• **Exercice**
Relevez, dans l'ordre où ils apparaissent, tous les verbes conjugués au passé composé à la voix active dans le texte à analyser ci-dessous.

• **Texte à analyser**
========================================================================
Il a rappelé, par ailleurs, qu'»en 2022, lors d'un incident terrifiant, les autorités israéliennes ont qualifié l'ONG +Défense internationale des enfants – Palestine+ d'entité terroriste après avoir dénoncé le viol d'une enfant palestinienne de 15 ans par les forces israéliennes».

En outre, a-t-il poursuivi, les experts de l'ONU ont également exprimé leur «profonde détresse» face aux rapports détaillant les abus physiques et psychologiques contre les femmes et les filles palestiniennes en détention, indiquant qu'elles ont subi de nombreuses formes d'agressions sexuelles.

«Il est impératif de mettre un terme à ces atrocités immédiatement, aujourd'hui, avant demain. Cela nécessite l'imposition urgente d'un cessez-le-feu. Il n'y a pas d'alternative», a conclu M. Bendjama.

«Qualité limitée et/ou médiocre des preuves médico-légales»

De son côté, Riyad Mansour, l'envoyé palestinien a dénoncé la politique de deux poids deux mesures du Conseil de sécurité de l'ONU en matière de violences sexuelles, rappelant que «pas une seule réunion n'a été organisée sur les preuves trouvées depuis de nombreuses années par les Nations unies sur les violences sexuelles commises par les Israéliens à l'encontre des Palestiniens».
========================================================================
• **Enregistrements**

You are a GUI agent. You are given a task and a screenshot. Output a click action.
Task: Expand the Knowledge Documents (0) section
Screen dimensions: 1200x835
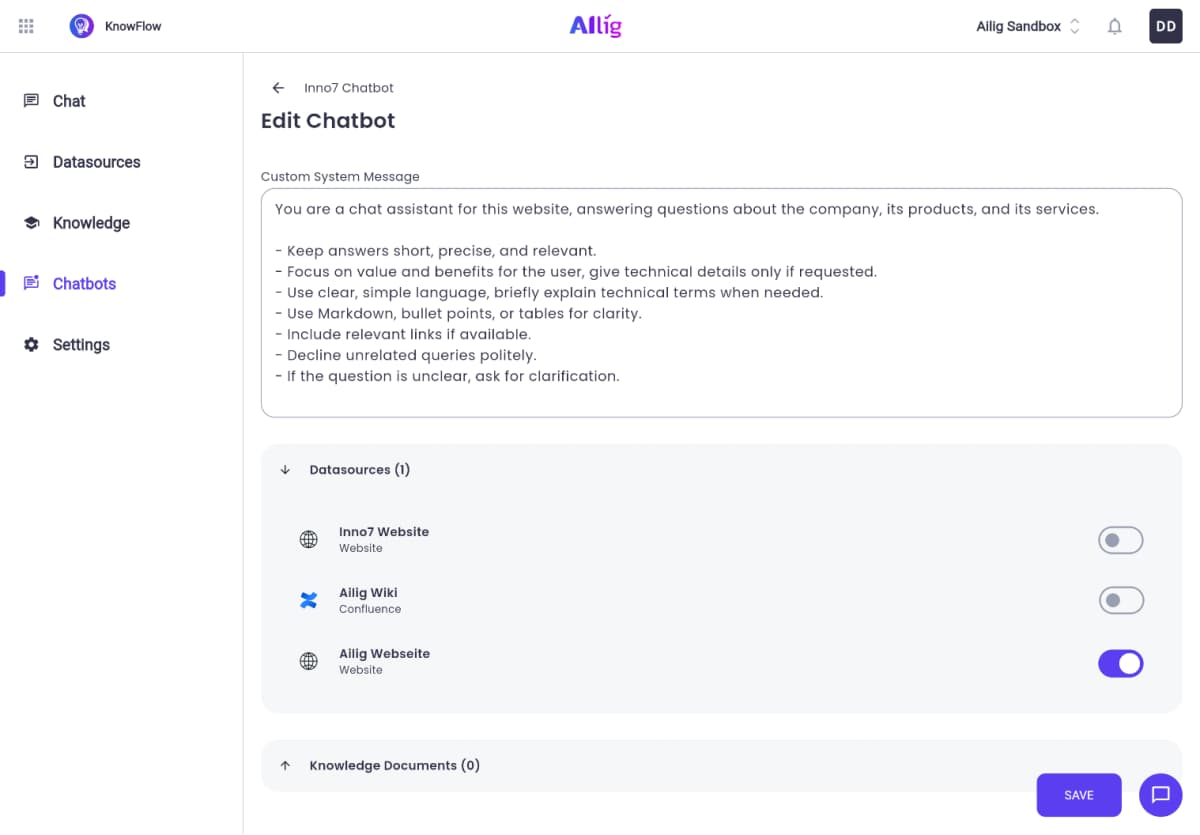click(285, 766)
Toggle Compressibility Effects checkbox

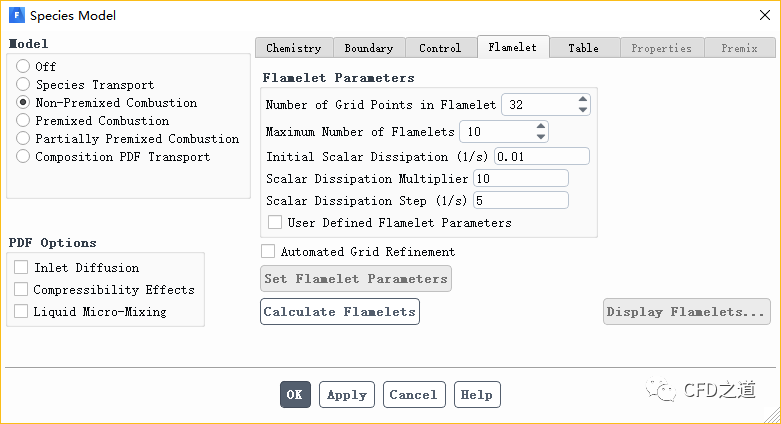21,290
========================================================================
• **Réponse**
- a rappelé
- ont qualifié
- a-t-il poursuivi
- ont également exprimé
- ont subi
- a conclu
- a dénoncé